Fin du régime de retraite spécial
Les couloirs du métro n’avaient pas résonné d’un tel grondement social depuis 2007. Cette fois, la contestation s’organise autour de la réforme des retraites, qui prévoit d’effacer le système en place au profit d’un régime universel à points. L’annonce a crispé les syndicats : la disparition du régime spécial pour les employés de la RATP n’est pas un simple ajustement, mais un bouleversement redouté.
La CGT-RATP, dans un tract largement diffusé début août, met en garde : la réforme ne toucherait pas seulement les agents d’aujourd’hui, mais aussi les retraités actuels et futurs. Le nouveau système à points, qu’elle critique ouvertement, bouleverse la logique de calcul : chaque année travaillée ouvre des droits, transformés en « points » ayant une valeur monétaire, soumise à évolution.
SUD-RATP, de son côté, affiche sa méfiance : « La valeur des points peut varier chaque année pour garantir l’équilibre du système », souligne le syndicat. Impossible, donc, d’anticiper précisément le niveau de pension à venir ; l’État, libre de fixer la valeur du point, possède la main sur le montant des retraites. Pour les salariés de la RATP, c’est la fin d’acquis considérés comme une juste compensation de conditions de travail souvent pénibles.

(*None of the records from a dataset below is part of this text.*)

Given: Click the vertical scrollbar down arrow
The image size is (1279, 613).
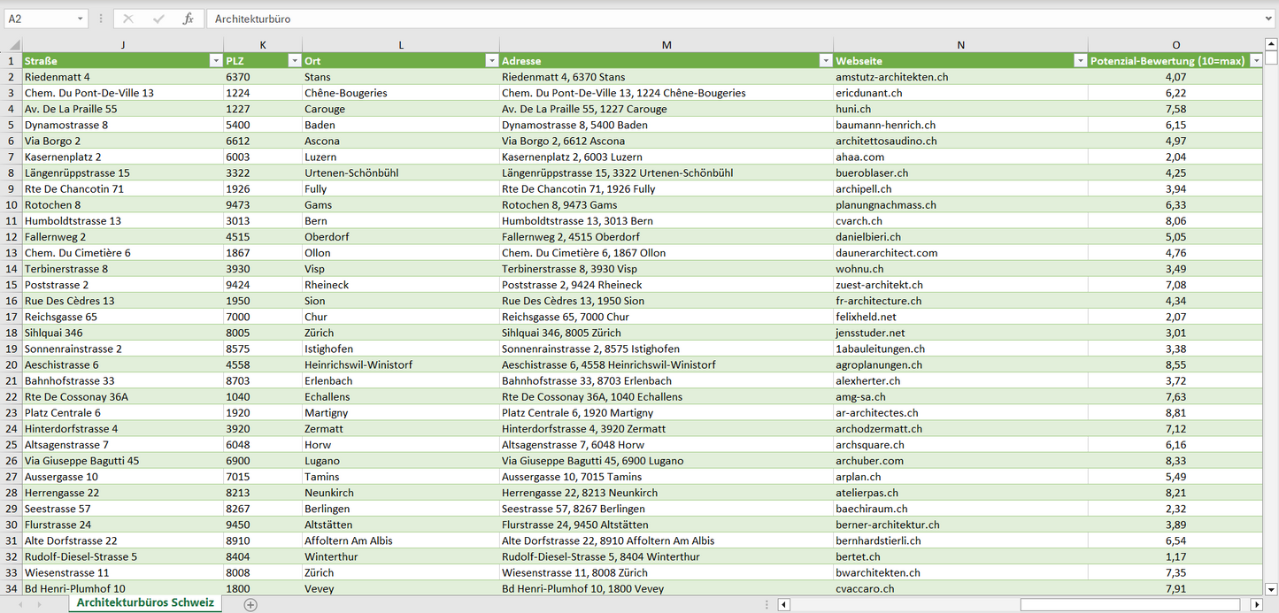Looking at the screenshot, I should (x=1271, y=588).
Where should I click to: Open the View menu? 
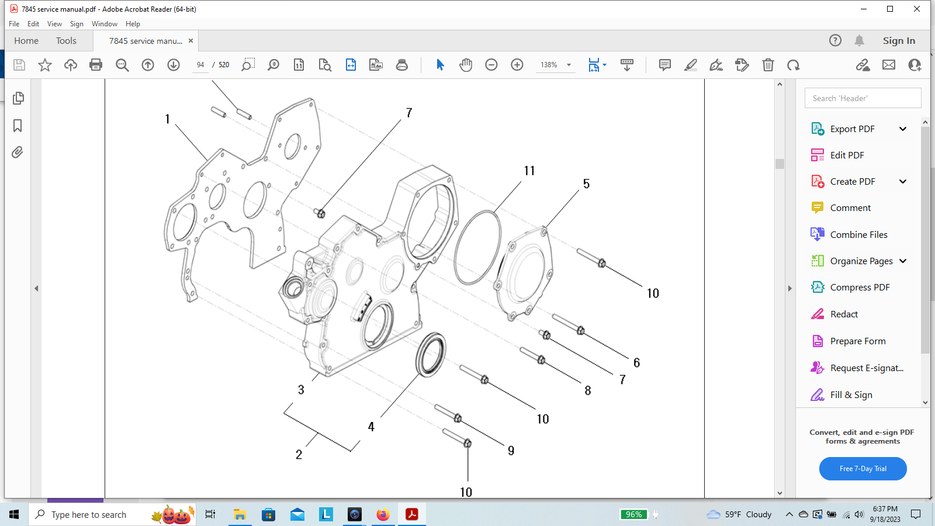coord(54,24)
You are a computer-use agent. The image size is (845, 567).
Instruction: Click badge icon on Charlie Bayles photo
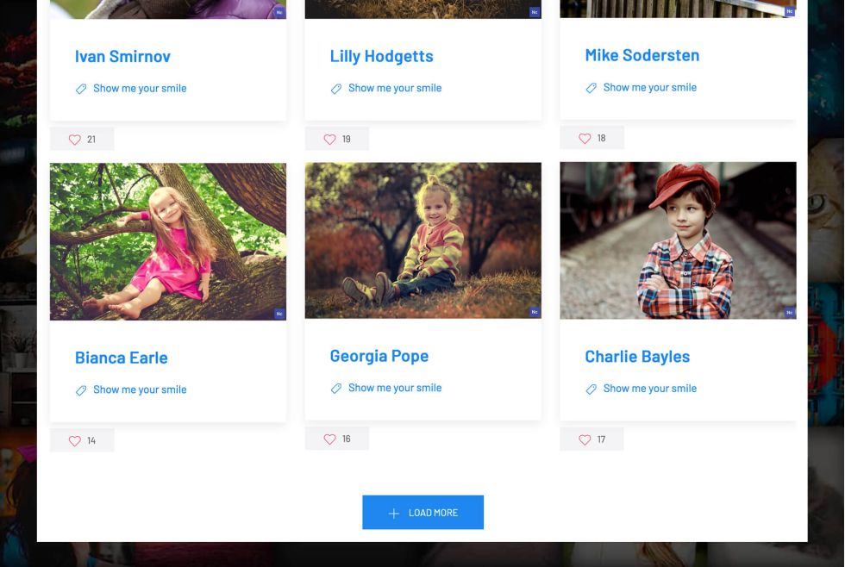tap(789, 313)
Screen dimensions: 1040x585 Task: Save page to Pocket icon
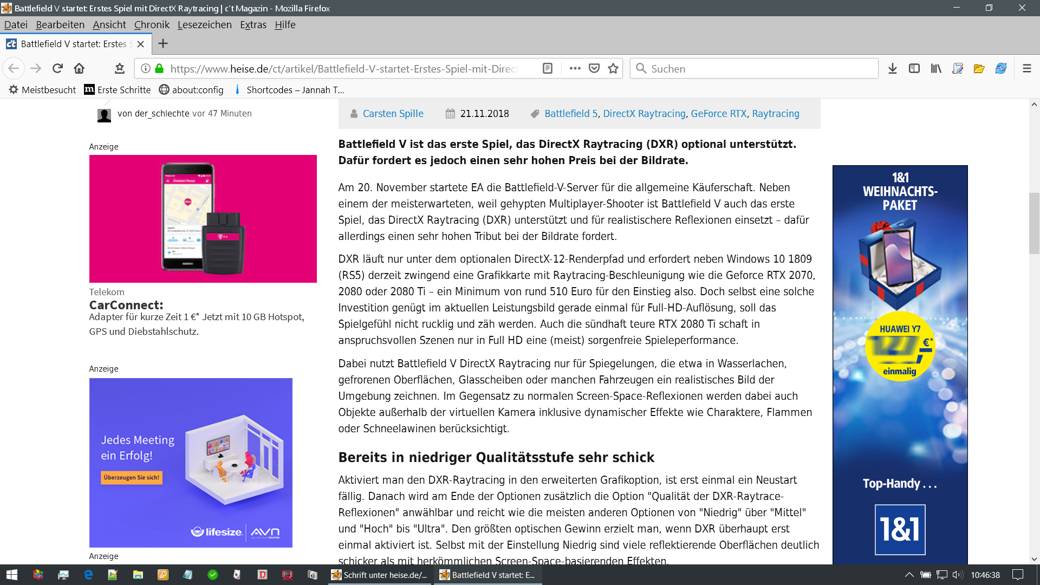tap(594, 68)
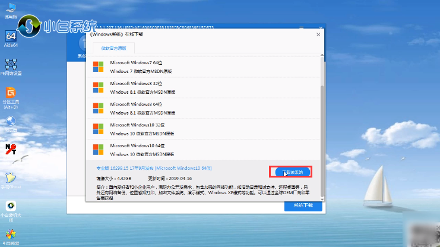Click the Windows 7 64-bit logo icon
440x247 pixels.
[98, 67]
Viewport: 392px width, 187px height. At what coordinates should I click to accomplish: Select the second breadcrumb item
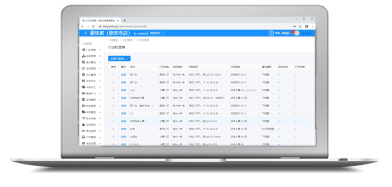[x=128, y=40]
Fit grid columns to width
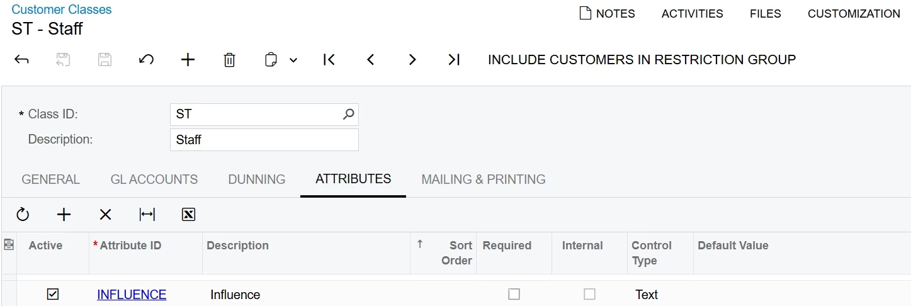 [147, 215]
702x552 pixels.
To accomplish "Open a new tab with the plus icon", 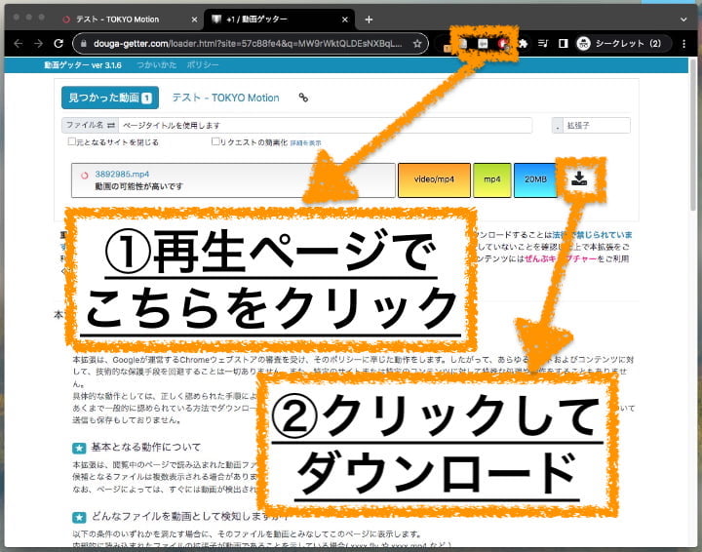I will (x=369, y=20).
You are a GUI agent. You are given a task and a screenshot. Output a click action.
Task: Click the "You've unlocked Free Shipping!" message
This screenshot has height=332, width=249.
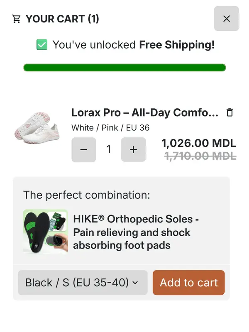(133, 45)
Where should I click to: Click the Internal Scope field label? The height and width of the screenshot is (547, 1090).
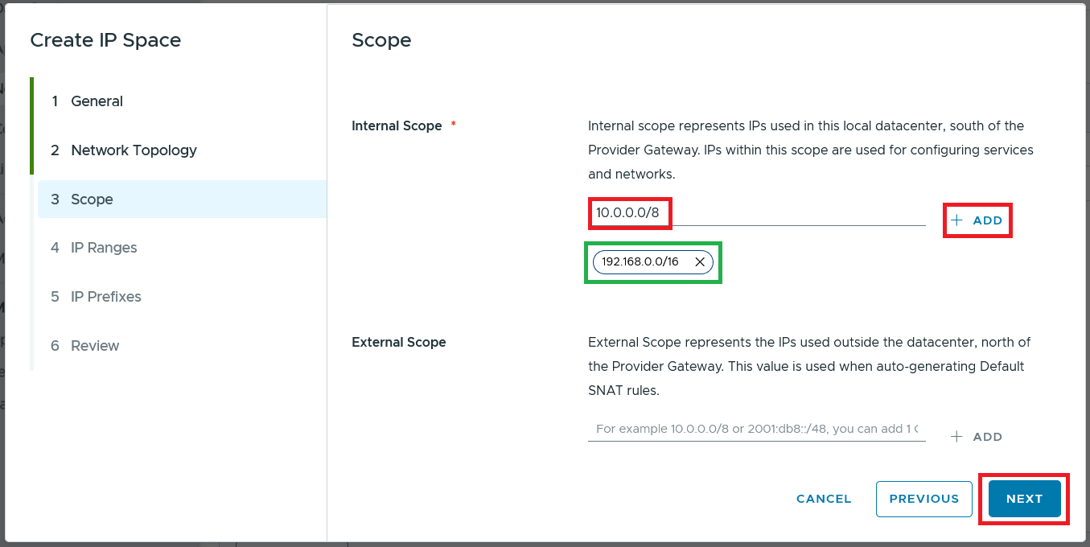397,126
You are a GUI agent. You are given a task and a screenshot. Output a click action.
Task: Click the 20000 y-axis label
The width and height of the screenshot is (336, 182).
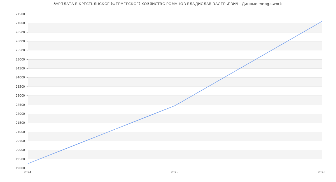click(20, 150)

Des pertes de centaines d’euros par mois
Jusqu’ici, le calcul de la pension s’appuyait sur les six derniers mois d’activité, incluant les primes. Ce mode de calcul avantageait les agents, qui voyaient leur retraite refléter le sommet de leur carrière. Le basculement vers le système de points efface ce repère, ainsi que la référence aux 25 meilleures années utilisée dans d’autres régimes.
Résultat : les simulations syndicales annoncent des pertes nettes. Selon SUD-RATP, un agent pourrait voir sa pension baisser de plusieurs centaines d’euros par mois. Pour certains profils, la chute atteindrait 36 %. Derrière les chiffres, ce sont des projets de vie qui vacillent, des loyers à payer, des familles à soutenir. Un machiniste, par exemple, en fin de carrière et habitué à un certain niveau de revenu, risque de devoir revoir ses plans à la baisse une fois à la retraite.
« Nous partirons à 62 ans avec une pension inférieure »
Le régime spécial de la RATP offrait jusqu’ici une fenêtre de départ bien plus précoce que la moyenne nationale. L’âge moyen de départ en retraite y est de 55,7 ans, avec la possibilité d’ouvrir ses droits dès 50 ans et 8 mois dans certaines situations. Ce dispositif était le reflet de la reconnaissance de la pénibilité du métier, de la charge d’horaires décalés, des nuits, du stress des foules et des incidents techniques.
Avec la réforme, ce tableau vole en éclats. L’âge de départ serait aligné sur 62, voire 64 ans. Les agents, pour la première fois, se voient imposer un horizon lointain avant de pouvoir souffler. Les syndicats, SUD-RATP en tête, le martèlent : « Nous partirons à 62 ans avec une pension inférieure. » Pour beaucoup, le compte n’y est plus.
Face à ces perspectives, la mobilisation s’impose comme une nécessité. Ce vendredi, la grève devrait paralyser une large part du réseau. Les usagers, les responsables politiques, les observateurs : tous auront les yeux rivés sur la RATP, théâtre d’un bras de fer où se jouent bien plus que des chiffres, mais l’équilibre de toute une profession. Une journée qui promet de laisser des traces, et dont le dénouement reste incertain.